Who: Microsoft, through its Clarity web analytics platform, announced by Ihab Rizk on the Microsoft Clarity blog. The feature is directed at website publishers and administrators using Clarity's Bot Analytics dashboard, particularly those on CDN providers including Fastly, Amazon CloudFront, and Cloudflare.

What: A new Violations layer inside the Bot Analytics dashboard that detects and surfaces instances where AI crawlers and bots request URLs that a site's robots.txt file explicitly disallows. The feature includes a Violations card showing non-compliant requests as a percentage of total bot requests - illustrated at 4.56% in the announcement - a violation trendline, filtering by operator and bot name, URL-level visibility into what content attracts non-compliant traffic, and a side-by-side comparison of compliant versus non-compliant requests.
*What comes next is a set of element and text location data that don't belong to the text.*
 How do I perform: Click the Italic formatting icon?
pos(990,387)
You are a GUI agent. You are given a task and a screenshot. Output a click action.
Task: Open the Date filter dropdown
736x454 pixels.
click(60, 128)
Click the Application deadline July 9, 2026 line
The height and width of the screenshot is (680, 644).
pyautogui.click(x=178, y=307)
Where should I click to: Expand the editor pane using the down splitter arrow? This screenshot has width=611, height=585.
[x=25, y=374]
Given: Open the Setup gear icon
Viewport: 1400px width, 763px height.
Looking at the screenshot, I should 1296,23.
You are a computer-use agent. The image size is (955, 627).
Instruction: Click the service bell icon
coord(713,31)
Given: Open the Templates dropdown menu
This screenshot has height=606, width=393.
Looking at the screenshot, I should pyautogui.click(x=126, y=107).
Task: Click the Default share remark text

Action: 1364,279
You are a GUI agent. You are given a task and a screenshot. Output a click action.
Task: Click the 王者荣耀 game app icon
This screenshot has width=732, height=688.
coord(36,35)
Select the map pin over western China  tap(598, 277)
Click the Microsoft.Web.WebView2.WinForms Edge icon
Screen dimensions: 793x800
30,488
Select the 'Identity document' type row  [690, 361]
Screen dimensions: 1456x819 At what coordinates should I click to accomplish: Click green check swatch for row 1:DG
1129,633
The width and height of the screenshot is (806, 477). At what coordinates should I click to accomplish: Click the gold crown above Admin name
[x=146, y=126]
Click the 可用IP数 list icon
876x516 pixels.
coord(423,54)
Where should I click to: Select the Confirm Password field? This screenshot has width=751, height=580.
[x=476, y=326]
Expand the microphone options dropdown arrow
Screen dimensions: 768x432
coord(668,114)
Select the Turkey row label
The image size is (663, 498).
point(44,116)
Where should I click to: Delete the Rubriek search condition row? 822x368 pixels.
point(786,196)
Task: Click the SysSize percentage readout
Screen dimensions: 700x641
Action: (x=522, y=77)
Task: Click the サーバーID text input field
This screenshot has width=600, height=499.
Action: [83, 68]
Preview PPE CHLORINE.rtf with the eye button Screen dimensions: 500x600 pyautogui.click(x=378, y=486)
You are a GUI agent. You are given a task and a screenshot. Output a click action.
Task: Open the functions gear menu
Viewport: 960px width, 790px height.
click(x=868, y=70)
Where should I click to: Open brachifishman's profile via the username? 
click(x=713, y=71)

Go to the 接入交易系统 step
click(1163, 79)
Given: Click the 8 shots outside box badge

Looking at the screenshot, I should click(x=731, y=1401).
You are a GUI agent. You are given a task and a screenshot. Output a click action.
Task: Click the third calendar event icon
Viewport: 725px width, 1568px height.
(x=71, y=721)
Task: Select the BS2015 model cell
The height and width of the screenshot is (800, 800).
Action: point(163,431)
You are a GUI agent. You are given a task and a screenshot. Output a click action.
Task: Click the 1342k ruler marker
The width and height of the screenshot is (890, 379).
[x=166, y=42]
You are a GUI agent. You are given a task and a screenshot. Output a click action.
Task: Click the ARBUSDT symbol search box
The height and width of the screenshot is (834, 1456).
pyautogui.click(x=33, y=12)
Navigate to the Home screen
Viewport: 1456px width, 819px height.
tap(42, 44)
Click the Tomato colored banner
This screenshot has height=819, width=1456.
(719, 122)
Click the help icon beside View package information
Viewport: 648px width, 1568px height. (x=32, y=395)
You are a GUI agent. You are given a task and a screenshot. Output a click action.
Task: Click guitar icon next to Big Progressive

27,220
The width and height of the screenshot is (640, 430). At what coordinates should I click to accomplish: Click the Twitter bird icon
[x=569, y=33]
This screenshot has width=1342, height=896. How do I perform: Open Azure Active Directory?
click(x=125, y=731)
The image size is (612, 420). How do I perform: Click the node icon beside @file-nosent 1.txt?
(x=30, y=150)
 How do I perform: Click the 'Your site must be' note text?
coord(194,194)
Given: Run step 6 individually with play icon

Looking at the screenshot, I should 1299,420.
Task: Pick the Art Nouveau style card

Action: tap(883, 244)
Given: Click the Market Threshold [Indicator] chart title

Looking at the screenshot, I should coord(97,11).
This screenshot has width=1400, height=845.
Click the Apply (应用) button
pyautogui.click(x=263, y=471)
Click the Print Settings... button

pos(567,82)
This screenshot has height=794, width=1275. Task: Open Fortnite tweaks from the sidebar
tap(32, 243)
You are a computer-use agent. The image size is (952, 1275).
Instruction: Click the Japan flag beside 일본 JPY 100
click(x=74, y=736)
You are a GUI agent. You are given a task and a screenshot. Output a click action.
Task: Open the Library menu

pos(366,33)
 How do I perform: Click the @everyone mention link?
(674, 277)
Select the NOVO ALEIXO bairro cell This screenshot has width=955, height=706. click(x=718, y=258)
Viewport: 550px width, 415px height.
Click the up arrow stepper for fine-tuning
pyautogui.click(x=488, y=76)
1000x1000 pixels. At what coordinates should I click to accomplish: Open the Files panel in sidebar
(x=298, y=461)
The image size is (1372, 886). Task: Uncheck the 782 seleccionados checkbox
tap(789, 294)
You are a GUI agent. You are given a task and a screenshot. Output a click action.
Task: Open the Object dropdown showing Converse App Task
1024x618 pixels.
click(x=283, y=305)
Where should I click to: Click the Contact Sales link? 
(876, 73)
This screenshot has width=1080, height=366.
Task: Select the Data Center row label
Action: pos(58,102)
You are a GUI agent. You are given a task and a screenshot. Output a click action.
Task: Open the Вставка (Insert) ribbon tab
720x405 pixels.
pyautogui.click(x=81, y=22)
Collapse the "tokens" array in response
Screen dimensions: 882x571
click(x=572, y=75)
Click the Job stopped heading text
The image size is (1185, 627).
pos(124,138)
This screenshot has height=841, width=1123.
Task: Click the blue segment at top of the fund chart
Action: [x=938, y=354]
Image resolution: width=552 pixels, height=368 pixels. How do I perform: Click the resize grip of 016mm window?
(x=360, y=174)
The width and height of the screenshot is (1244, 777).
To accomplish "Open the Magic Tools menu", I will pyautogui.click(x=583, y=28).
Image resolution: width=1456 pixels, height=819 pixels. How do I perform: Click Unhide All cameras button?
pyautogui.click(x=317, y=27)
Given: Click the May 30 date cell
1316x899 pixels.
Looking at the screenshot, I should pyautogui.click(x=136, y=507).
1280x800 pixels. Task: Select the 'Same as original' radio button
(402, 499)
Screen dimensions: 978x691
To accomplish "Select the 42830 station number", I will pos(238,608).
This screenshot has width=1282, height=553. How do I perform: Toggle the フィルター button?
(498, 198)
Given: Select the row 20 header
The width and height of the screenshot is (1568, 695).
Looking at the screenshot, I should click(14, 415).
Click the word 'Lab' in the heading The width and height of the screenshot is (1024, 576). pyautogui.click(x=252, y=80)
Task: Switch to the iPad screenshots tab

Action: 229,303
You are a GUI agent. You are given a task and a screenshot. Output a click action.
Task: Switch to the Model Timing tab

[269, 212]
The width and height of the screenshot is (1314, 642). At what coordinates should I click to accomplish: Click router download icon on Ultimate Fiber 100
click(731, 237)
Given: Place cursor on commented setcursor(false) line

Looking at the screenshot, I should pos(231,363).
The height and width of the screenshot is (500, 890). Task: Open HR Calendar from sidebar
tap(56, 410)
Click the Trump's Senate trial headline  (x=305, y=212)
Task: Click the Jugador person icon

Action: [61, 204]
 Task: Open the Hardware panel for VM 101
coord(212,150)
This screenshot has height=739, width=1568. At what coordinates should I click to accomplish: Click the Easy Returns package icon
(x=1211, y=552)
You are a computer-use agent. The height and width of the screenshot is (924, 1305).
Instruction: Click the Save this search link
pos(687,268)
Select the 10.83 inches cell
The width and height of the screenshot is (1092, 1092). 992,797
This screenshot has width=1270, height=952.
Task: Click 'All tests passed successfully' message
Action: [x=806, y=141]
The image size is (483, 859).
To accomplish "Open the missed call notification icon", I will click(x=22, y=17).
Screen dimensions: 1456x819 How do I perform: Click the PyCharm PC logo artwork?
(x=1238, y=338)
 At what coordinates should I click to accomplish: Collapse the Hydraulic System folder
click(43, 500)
When: The announcement was published on June 23, 2026. For existing Bot Analytics users, the violation insights are available immediately. New users must first connect a supported CDN through the AI Visibility section of their Project Settings. WordPress sites using the latest Clarity plugin receive AI Bot Activity automatically; older plugin versions require an update.

Where: Available within the Microsoft Clarity platform at the Bot Analytics dashboard level, accessible globally. CDN support covers Fastly, Amazon CloudFront, and Cloudflare. WordPress integration is handled through the Microsoft Clarity plugin.

Why: The robots.txt standard operates as a voluntary protocol with no automatic enforcement mechanism. AI crawlers can and do ignore directives without technical consequence, leaving publishers without visibility into how frequently their access rules are breached or which content attracts non-compliant attention. Clarity's new feature addresses the measurement gap - supplying the data publishers need to assess whether enforcement action through CDN or WAF rules is warranted, which operators are most frequently non-compliant, and whether violation rates are rising or stabilizing over time.